STRONG DEFERENCE to the political judgment of lawmakers is a hallmark of judicial restraint. So it was more than a little jarring last week to hear conservative justices on the Supreme Court severely question the motives and findings of Congress when it extended a key voting rights provision three years ago.
The case before the justices centered around Section 5 of the Voting Rights Act of 1965, which requires certain states -- mostly in the South -- to clear in advance with the Justice Department or a federal court in Washington any changes to voting procedure. This provision was adopted after lawmakers became frustrated by repeated attempts by states to circumvent laws meant to eliminate voting discrimination. Lawmakers originally intended for the provision to lapse after five years but have extended it three times since then, most recently in 2006 with overwhelming bipartisan support and with the signature of President George W. Bush.
But during oral argument before the court, Chief Justice John G. Roberts Jr. appeared extremely skeptical about Congress's conclusion that such an extension was needed. "Obviously no one doubts the history here and that the history was different," he said, referring to the history of discrimination in the states covered by Section 5. "But at what point does that history . . . stop justifying action with respect to some jurisdictions?" The chief justice apparently gave little credence to the information gathered by Congress over 10 months and 21 hearings that contemporary -- not just historical -- discrimination exists and justifies the extension.

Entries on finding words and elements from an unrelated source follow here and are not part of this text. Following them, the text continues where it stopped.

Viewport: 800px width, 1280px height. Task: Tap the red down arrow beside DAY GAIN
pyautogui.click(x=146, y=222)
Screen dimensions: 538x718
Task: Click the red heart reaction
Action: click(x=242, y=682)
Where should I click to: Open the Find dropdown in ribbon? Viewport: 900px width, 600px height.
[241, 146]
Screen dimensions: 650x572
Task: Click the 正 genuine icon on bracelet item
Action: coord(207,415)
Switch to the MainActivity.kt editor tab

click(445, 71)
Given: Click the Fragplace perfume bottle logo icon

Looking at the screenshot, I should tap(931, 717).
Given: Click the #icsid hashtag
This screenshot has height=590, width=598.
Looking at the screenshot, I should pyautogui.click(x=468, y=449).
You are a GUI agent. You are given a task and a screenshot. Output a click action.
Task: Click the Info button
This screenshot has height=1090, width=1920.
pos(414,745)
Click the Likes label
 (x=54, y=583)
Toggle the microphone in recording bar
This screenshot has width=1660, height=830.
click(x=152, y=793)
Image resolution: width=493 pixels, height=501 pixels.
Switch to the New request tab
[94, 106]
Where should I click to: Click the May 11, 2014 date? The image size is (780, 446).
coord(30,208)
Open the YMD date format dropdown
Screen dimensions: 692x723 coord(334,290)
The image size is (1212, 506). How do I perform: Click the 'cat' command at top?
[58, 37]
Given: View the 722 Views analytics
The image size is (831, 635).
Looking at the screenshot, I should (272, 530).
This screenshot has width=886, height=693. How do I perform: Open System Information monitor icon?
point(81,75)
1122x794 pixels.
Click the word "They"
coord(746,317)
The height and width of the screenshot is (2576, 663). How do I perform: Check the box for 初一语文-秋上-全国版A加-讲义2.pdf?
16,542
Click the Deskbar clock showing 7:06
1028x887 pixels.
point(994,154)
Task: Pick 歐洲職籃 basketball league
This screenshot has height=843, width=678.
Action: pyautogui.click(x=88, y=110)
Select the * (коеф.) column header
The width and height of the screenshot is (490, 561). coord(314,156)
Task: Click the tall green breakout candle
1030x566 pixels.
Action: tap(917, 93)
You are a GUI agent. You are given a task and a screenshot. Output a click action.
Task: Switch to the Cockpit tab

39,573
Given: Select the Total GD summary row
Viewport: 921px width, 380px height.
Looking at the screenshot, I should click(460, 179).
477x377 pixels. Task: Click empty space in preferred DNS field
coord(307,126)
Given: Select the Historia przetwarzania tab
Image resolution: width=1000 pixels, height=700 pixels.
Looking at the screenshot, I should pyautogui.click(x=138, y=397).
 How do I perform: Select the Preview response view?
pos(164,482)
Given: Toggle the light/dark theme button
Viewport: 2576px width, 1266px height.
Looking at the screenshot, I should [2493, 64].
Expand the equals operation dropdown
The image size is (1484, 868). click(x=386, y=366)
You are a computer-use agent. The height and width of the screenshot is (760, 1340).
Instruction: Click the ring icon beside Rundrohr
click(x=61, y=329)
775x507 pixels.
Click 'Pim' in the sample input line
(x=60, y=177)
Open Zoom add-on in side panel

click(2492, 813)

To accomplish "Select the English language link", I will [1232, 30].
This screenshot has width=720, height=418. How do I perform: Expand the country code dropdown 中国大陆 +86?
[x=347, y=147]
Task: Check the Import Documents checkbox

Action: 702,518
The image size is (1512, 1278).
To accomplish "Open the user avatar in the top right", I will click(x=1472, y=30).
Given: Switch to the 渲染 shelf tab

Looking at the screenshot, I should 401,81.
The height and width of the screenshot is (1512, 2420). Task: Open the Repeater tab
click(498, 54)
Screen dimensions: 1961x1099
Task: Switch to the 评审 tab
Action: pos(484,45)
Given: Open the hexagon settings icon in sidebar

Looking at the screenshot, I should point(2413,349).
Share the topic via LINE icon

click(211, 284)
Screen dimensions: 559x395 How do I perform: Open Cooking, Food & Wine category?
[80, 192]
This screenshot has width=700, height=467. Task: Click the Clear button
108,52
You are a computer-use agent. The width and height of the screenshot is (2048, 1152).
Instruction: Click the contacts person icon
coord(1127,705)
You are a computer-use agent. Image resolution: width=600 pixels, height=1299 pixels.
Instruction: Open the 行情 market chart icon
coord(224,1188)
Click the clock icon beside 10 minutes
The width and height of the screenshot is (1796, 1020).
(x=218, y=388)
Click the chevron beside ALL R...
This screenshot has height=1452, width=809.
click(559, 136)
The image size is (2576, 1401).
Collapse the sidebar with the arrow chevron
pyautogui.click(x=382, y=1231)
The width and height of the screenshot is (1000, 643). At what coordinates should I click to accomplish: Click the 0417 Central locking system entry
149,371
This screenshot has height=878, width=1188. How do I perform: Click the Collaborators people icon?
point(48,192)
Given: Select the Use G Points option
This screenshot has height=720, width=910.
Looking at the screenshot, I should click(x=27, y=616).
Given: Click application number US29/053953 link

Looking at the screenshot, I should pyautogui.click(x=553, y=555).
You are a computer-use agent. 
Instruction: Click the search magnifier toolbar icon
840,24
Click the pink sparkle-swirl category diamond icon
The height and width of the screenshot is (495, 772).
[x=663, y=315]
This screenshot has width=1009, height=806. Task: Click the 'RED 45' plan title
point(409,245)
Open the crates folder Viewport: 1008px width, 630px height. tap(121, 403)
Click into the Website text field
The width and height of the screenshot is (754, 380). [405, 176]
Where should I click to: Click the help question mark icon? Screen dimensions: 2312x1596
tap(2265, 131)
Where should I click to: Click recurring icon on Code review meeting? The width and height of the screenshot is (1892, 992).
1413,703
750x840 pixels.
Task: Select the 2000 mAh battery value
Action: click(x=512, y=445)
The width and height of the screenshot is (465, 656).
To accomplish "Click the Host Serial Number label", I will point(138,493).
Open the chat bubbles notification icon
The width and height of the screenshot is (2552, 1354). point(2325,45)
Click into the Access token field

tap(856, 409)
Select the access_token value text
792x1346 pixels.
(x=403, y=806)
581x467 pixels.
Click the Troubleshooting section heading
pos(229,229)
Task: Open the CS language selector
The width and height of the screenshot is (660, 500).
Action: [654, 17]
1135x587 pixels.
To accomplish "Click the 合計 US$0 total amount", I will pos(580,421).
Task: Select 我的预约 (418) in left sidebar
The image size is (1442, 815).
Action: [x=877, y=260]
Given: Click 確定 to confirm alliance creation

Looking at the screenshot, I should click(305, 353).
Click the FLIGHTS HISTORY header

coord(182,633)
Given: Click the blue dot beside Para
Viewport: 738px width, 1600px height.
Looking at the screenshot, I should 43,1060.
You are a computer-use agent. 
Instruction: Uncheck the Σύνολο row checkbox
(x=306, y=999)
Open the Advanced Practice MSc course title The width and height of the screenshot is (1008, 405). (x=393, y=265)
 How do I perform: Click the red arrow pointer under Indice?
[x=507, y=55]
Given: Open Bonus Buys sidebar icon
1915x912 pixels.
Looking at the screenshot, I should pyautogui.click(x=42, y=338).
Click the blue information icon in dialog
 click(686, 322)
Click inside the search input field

Justice Antonin Scalia also seemed dubious about congressional fact-gathering, asserting that the primary reason lawmakers extended Section 5 was to perpetuate the system that had led to their election. Justice Scalia went a step further: Wasn't Virginia, which is subject to Section 5 pre-clearance, "the first state in the Union to elect a black governor?" he asked one of the lawyers in the case. And doesn't it have "a black chief justice of the Supreme Court currently?"
These accomplishments are unquestionably welcome and, as the lawyer responded, a reflection of "the possibilities of our Constitution." But they do not negate the findings by Congress, including that between 1982 and 2006 the Justice Department rejected 700 proposed changes by covered jurisdictions as discriminatory -- two-thirds of those, it determined, "intentional" attempts to discriminate.
Justice David H. Souter, in what may have been his last oral argument before his planned retirement this year, offered a welcome counterbalance to the skeptics. Reeling off a list of violations identified by Congress, he concluded: "I don't understand, with a record like that, how you can maintain as a basis for this suit that things have radically changed. They may be better. But to say that they have radically changed . . . just seems to me to deny the empirical reality." It will be telling to see the extent to which the court's ostensible conservatives substitute their judgment on this question for that of elected legislators.